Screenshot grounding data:
___

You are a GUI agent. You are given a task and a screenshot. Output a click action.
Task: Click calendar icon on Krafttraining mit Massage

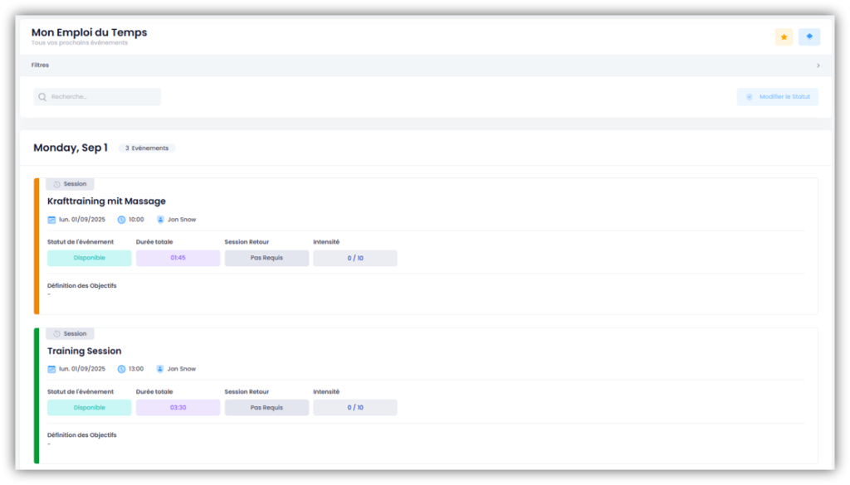pos(51,220)
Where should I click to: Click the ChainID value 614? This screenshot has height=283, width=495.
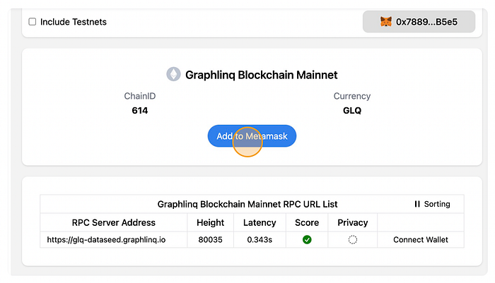pos(140,111)
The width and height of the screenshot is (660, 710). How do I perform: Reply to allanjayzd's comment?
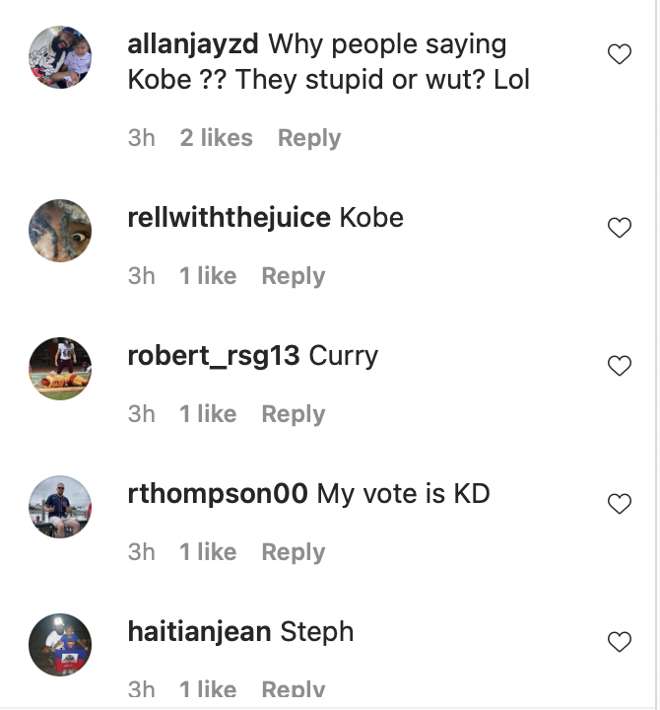coord(309,138)
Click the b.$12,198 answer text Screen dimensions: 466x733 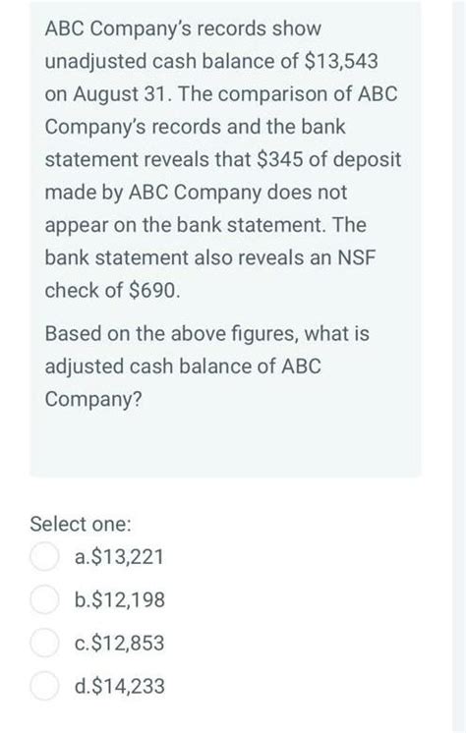coord(120,599)
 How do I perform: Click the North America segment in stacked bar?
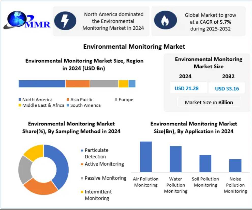pos(42,84)
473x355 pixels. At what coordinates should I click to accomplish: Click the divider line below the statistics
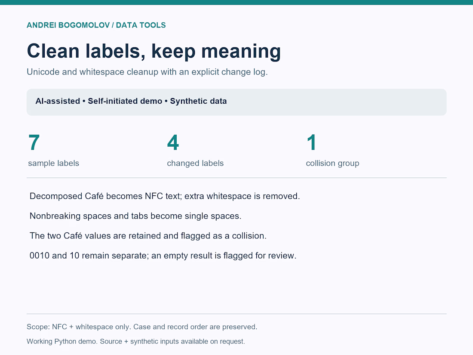click(237, 178)
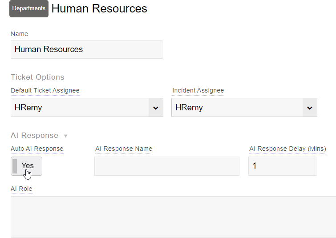
Task: Click the chevron arrow on Default Ticket Assignee
Action: click(x=155, y=108)
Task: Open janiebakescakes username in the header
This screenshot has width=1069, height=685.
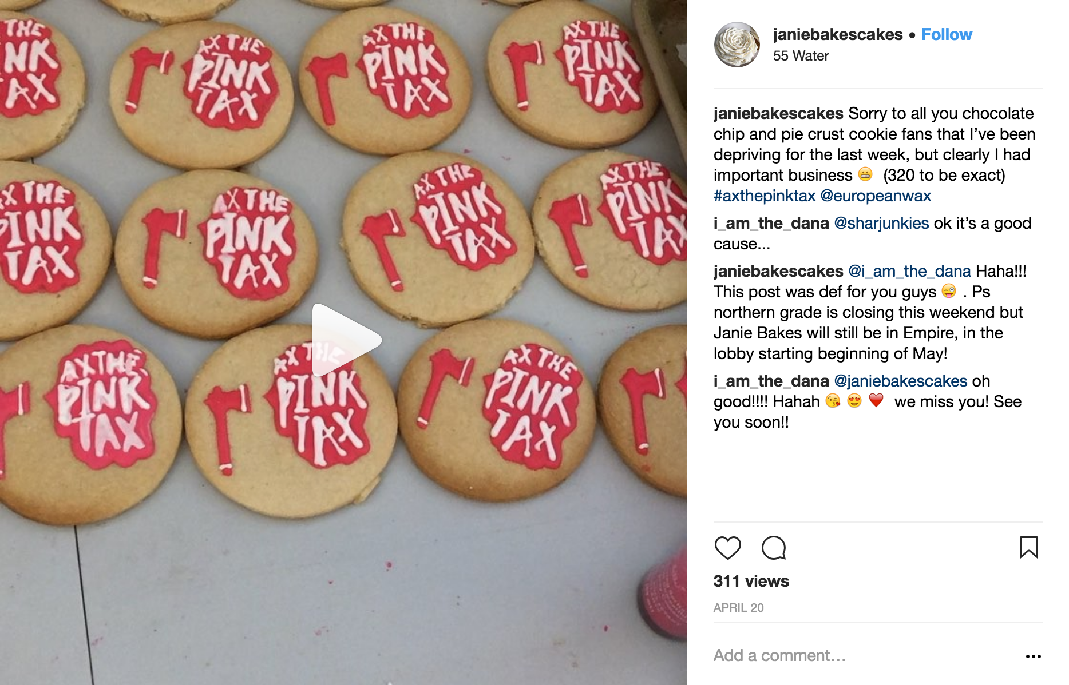Action: pyautogui.click(x=837, y=34)
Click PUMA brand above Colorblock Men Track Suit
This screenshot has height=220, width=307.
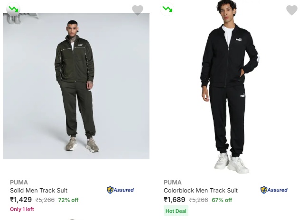173,182
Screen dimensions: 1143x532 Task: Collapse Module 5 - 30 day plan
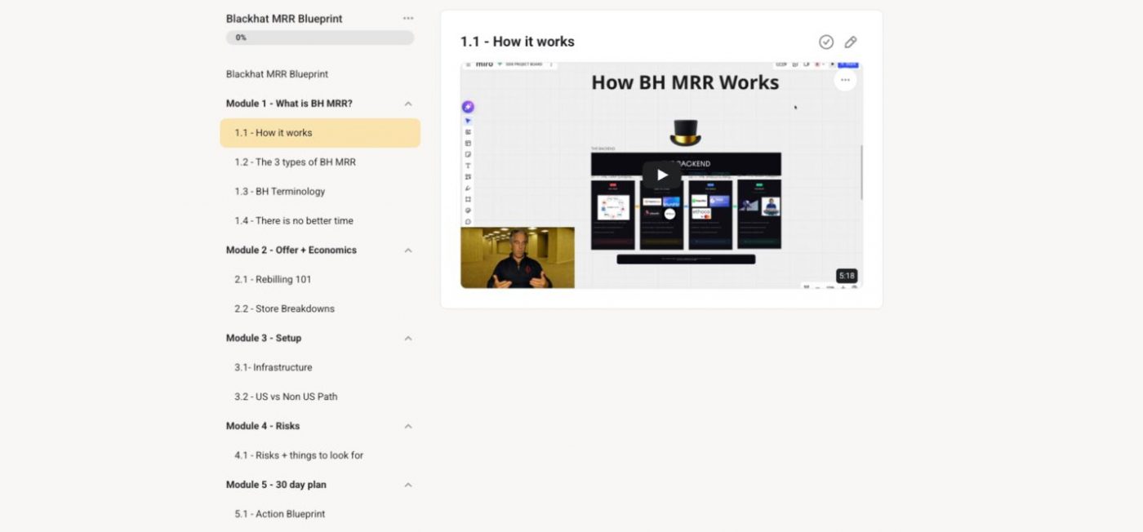click(408, 485)
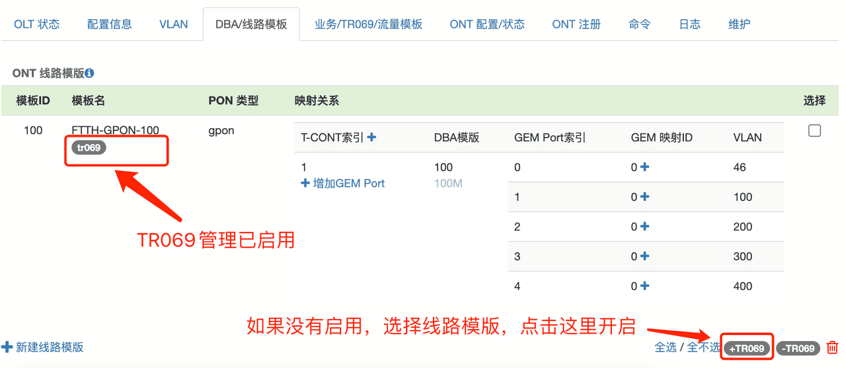This screenshot has width=846, height=368.
Task: Open the ONT 注册 tab
Action: tap(576, 24)
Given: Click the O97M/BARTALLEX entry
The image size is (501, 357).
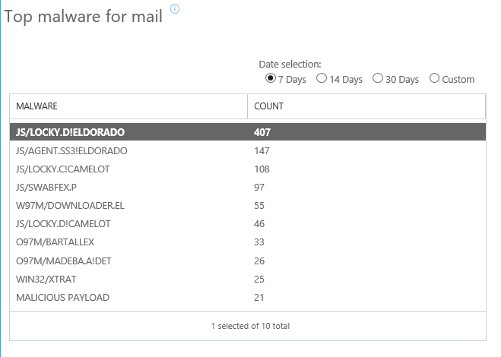Looking at the screenshot, I should pyautogui.click(x=248, y=242).
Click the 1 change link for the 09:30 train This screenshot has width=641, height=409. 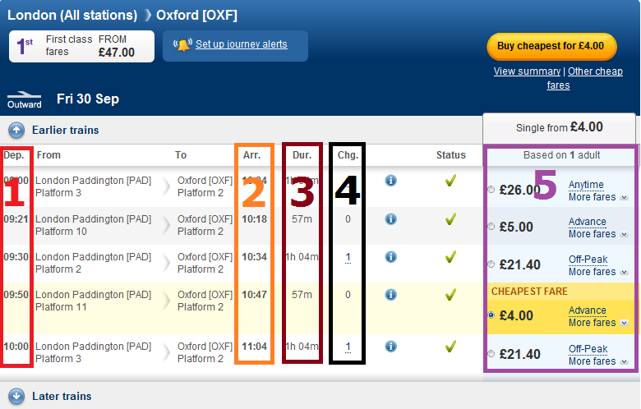tap(348, 257)
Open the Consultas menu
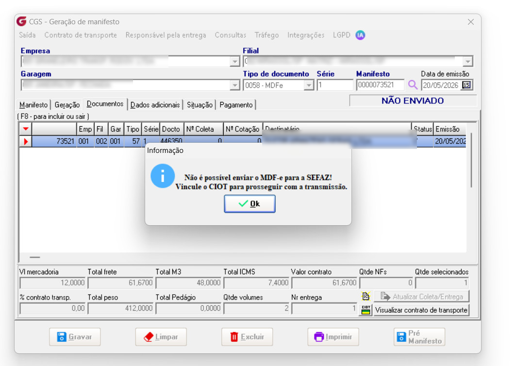This screenshot has height=366, width=516. coord(231,35)
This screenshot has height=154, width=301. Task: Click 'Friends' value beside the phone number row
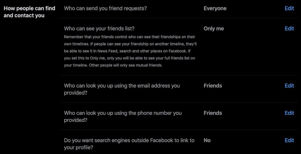point(213,113)
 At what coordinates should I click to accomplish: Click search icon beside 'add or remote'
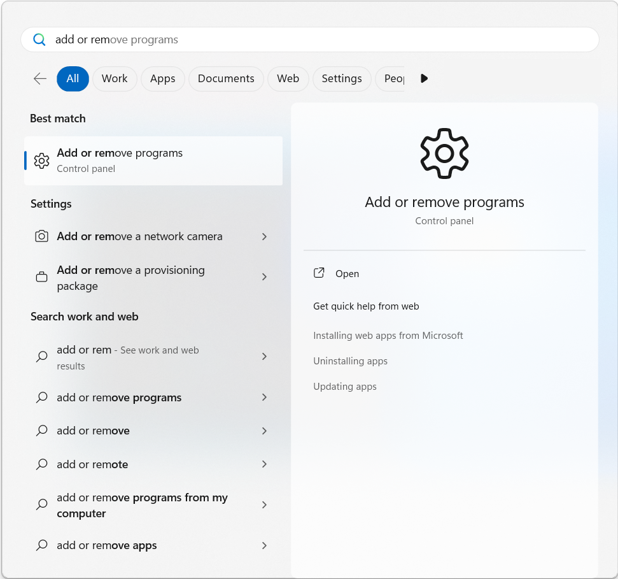coord(41,464)
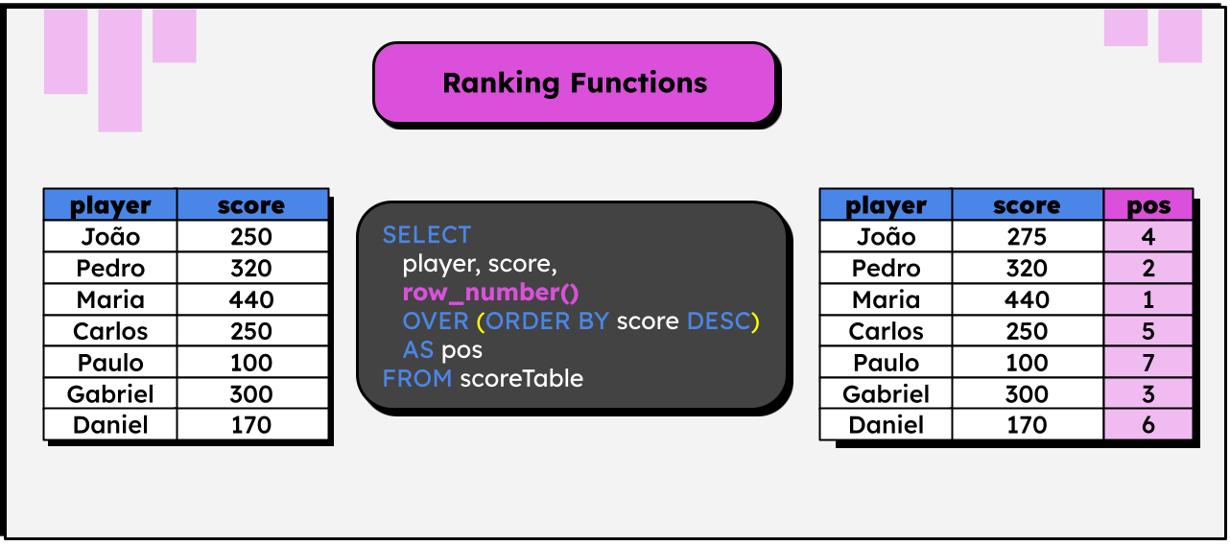The image size is (1230, 546).
Task: Click pos value 2 in Pedro's row
Action: tap(1148, 269)
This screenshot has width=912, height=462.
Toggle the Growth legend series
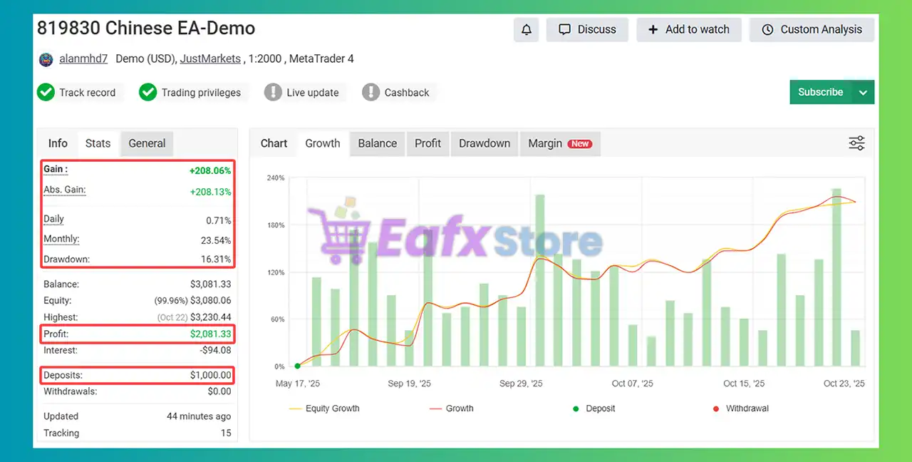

___

Return exactly, with no pictures, each line from the one that contains "Open the Consultas menu" through the end of the entries above, both ends included.

Open the Consultas menu
This screenshot has height=366, width=516. coord(231,35)
This screenshot has height=154, width=301. Task: Click 'Friends' value beside the phone number row
point(213,113)
 At what coordinates should I click to accomplish: Click search icon beside 'add or remote'
coord(41,464)
The image size is (1230, 546).
Task: Click pos value 2 in Pedro's row
Action: tap(1148, 269)
This screenshot has width=912, height=462.
Toggle the Growth legend series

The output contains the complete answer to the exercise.